Smartening up big city lights

Leading the charge from big industry in the street lighting space, Philips has developed a broad range of products that spreads across energy-efficient LED light poles and lamps and software to control their operation across a city. Through its CityTouch LightWave solution, which has been rolled out in Buenos Aries, Madrid, and is currently being installed in Los Angeles, public bodies are gaining new degrees of control to maximise the efficiency of street lighting.

The installation of the system in Madrid saw the Spanish capital’s entire street lighting infrastructure upgraded to LED bulbs and brought under central control, with expected savings of 44% offering the opportunity for the system to be made to pay for itself. Speaking at the time of its launch, Madrid mayor Ana Botella said: "This will be the biggest technological renewal ever seen in Madrid City. A change that will allow achieving some important goals. Namely, reducing the city’s energy consumption thanks to energy efficient luminaires, extending the lifespan of the city lighting and controlling light pollution by enabling the regulation of the intensity of light when and where it’s needed."

Taking in smog and giving out light

While it has yet to be rolled out commercially, research into dual purpose applications that clean air and light public spaces is continuing to develop. Conceived by Hungarian industrial designer Peter Horvath, the Biolamp is a dual function application that serves as both a street light and a smog processing plant. Containing a solution of alga and water at its core, the light sucks in smog from urban streets through a ventilator and processes it through the solution to clean away the carbon, separate the biofuel and pump it to a nearby processing plant for use as a power source.

"The tubes lead the biomass to the closest filler station. Here, biofuel is made for use in environmentally friendly cars. After this, the street lamps should be refuelled with alga."

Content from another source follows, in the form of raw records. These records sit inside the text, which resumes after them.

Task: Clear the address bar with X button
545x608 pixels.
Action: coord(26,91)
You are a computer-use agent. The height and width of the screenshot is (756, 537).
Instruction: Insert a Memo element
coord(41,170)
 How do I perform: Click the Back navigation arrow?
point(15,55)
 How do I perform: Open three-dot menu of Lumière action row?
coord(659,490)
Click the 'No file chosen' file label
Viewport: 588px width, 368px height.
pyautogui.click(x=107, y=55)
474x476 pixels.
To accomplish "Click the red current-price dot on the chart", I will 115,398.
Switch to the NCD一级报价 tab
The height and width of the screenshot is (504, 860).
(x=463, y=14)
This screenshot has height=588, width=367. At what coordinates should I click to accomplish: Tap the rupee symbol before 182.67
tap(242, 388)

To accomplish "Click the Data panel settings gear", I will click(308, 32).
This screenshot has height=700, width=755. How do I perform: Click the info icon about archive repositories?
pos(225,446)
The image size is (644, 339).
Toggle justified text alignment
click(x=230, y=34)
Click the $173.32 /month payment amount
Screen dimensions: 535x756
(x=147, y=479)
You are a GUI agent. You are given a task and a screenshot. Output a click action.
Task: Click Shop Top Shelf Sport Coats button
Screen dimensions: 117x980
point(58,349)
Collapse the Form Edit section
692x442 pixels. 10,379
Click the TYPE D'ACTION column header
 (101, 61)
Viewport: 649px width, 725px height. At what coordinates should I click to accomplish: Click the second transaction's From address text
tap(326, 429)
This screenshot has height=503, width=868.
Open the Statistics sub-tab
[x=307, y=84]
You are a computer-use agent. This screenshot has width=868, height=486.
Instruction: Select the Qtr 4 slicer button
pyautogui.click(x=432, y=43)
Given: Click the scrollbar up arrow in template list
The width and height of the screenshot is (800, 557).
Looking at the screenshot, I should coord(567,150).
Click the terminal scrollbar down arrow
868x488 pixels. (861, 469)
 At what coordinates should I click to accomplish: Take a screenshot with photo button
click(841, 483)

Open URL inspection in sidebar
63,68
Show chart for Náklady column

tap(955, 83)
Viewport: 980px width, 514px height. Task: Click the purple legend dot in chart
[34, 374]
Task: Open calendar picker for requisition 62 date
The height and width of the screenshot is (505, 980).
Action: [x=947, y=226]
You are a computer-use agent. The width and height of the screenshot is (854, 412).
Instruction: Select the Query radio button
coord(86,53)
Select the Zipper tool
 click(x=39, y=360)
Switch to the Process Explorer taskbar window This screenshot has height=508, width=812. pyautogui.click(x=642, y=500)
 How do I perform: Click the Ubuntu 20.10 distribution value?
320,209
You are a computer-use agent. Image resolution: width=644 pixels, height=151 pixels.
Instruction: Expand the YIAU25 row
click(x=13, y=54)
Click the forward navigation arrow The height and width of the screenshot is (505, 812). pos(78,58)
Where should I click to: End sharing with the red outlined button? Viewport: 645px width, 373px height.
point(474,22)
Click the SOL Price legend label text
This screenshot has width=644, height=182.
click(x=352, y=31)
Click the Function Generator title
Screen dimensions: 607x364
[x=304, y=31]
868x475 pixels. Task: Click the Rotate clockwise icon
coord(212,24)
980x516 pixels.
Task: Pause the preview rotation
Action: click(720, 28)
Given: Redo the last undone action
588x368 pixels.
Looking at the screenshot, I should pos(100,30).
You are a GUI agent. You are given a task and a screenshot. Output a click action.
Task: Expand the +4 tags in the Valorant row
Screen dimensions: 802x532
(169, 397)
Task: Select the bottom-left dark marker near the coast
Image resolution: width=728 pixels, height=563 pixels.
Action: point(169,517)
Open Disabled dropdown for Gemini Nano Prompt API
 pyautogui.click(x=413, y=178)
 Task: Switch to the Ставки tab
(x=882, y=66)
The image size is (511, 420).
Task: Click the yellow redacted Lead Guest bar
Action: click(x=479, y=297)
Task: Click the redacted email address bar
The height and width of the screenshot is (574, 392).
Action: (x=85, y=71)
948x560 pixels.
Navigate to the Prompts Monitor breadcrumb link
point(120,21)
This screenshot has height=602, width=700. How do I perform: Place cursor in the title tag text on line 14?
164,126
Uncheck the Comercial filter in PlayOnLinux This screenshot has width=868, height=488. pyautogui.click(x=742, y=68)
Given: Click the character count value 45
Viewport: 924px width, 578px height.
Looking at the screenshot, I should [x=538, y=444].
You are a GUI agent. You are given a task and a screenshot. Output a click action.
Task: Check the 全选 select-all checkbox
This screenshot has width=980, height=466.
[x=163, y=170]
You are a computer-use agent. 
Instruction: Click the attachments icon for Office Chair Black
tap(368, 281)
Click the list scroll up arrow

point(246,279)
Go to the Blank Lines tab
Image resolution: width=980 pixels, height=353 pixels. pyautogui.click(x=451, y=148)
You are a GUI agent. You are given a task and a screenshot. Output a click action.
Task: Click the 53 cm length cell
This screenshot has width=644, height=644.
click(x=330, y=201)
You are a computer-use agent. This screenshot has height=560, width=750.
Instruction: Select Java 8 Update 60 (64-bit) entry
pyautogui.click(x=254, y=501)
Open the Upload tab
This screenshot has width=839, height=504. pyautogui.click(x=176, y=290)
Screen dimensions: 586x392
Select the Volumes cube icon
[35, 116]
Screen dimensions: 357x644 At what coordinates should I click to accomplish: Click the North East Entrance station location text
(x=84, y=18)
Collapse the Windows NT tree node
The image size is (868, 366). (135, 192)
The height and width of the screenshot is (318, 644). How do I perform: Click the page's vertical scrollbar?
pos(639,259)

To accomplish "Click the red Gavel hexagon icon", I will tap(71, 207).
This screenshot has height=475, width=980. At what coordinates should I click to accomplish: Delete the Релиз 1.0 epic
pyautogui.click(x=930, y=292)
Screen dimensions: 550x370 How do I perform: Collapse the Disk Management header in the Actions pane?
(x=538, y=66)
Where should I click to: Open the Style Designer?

"The tubes lead the biomass to the closest filler station. Here, biofuel is made for use in environmentally friendly cars. After this, the street lamps should be refuelled with alga," said Horvath. Similar products are also being developed by French company Fermentalg, which was founded by biochemist Pierre Calleja to exploit the carbon harvesting potential of microalgae. The overriding challenge for the concept is for the technology to exist to also power the street light through microalgal photosynthesis, but with a variety of major research currently making advances in the area, the solution may well become a reality.

Building a bridge between highway lighting

When the Chinese city of PingQuan decided that it was time to illuminate a stretch of highway that had previously had no lighting solution it stated that it wanted to make an aesthetic statement but not at extra expense, opting for 105 street lights from UGE equipped with a HoYi! Wind turbine and two 280W solar panels. Having successfully generated all the power required since installed, the lights have borne out no extra costs. "We haven’t had a single issue since they were installed, and people ask about the project all the time," said the procurement manager for PingQuan.

Away from China, the UGE streetlights have been installed to light a play area in Virginia, US, an architecturally renowned bridge in Busan, South Korea, and a customer car park at a Brooklyn, NY, branch of Whole Foods, which claims to be roughly 60% more energy efficient than any grocery store in the US.

The future’s bright for streetlights

From start-ups within universities developing novel conceptual applications for streetlights to the world’s industrial giants updating large-scale public lighting networks city by city, the technology and power base behind streetlights is undergoing significant change.

Alone, the potential to take streetlights off grid and in some cases turn them into net power contributors is of strong appeal to city planners, politicians and businesses with global operations. But there is further appeal from the simple fact that lighting systems in the developed world are outdated and in need of replacement and, in much of the developing world, still being installed for the first time. The day of grid connected systems will endure for the foreseeable future, but its dominance is certainly starting to dim.